Los emigrantes de Liechtenstein ya tienen nuevo centro, construido entre todos

La mayoría son de la Costa da Morte. Tras quedarse sin su histórico local han debido buscar otro, y lo han adecuado con sus propias manos


carballo / la voz

El Centro Español Santiago Apóstol de Liechtenstein sigue adelante gracias al esfuerzo de sus socios, algo que no suele ser habitual en los tiempos actuales de la emigración, donde la función de los centros (con muy honrosas excepciones) ha dejado de ser la de los años sesenta, setenta y ochenta. Pero el de Liechtenstein sí conserva este espíritu de comunidad, y además de pequeña embajada de la Costa da Morte, ya que la inmensa mayoría de sus poco más de 300 gallegos que residen en el Principado son de la comarca y municipios limítrofes.
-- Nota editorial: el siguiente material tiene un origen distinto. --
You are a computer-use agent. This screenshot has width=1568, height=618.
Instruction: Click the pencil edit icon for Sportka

Pero el local de siempre de la entidad, creada hace 40 años, pasó a otra vida, ya que es de propiedad municipal y hubo que demolerlo. Así que no quedó más remedio que buscar otro. Y no fue fácil, explica el veterano presidente, Manuel Figueroa, de Ozón, Muxía, casado con una emigrante de Cerceda. Tras mucho buscar apareció un buen local en Bendern, en el municipio de Gambrin, al norte de Vaduz, la capital, y no lejos de su antigua localidad, Schaan. Aunque, claro, en Liechtenstein nada está lejos: tampoco Austria, y mucho menos Suiza: con levantar la vista sobre el río Rin ya aparece, con localidades como Grabs a dos pasos, donde el colectivo gallego también se hace notar.
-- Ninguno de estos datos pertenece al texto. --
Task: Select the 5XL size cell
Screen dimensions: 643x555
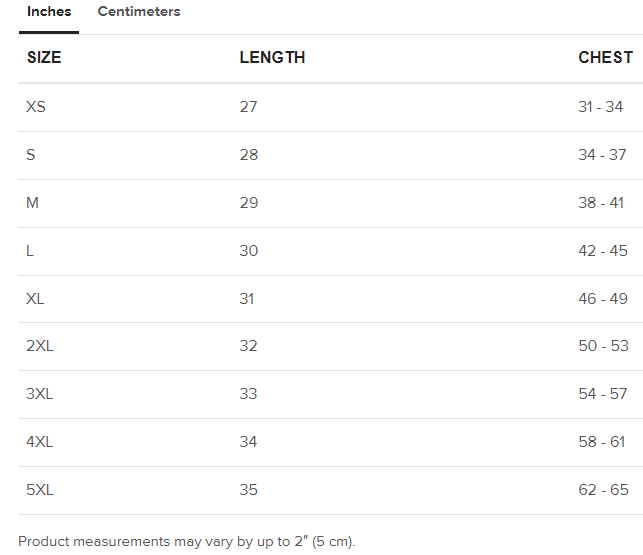Action: tap(40, 490)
El nuevo local no sale gratis. «Menos mal que tiñamos as contas saneadas para afrontar estes gastos», indica Figueroa, quien también trabaja en búsqueda de ayudas tanto en Liechtenstein como en el Gobierno central y Xunta. Menos mal eso, y que todos echaron una mano. Muchas manos y muchas semanas, arrimando el hombro todo lo que pudieron. Pueden estar satisfechos, tanto de esa unión que ya casi no se encuentra («nunca lles pagaremos eses favores aos socios voluntarios, sen eles non se podía facer nada», elogia Figueroa), como del resultado: les ha quedado un local elegante, amplio, cómodo, y además ya con gerente, algo esencial a la hora de sacar adelante una instalación así, para generar ingresos, activar las comidas de fin de semana... Todo bien, salvo la pandemia, que lo ha trastocado todo, plazos incluidos. De momento, ya llevan seis meses sin local, algo insólito en la vida emigrante de Liechtenstein. La idea es abrir en enero, pero con la reserva de ver cómo evolucionan las cosas. Curioso: al principio de la pandemia este pequeño país fue de los que mejor resistieron al virus de toda Europa, pero con los meses le ha llegado igual que a todos. Así que no queda más remedio que esperar. Y urge abrir, porque las rentas hay que pagarlas y los ingresos son necesarios. De momento, las banderas españolas y gallegas ya lucen en el exterior. Otro de sus rasgos distintivo es la gran fiesta anual, siempre en noviembre, que esta vez evidentemente no pudo celebrarse. A ver si para el 2021.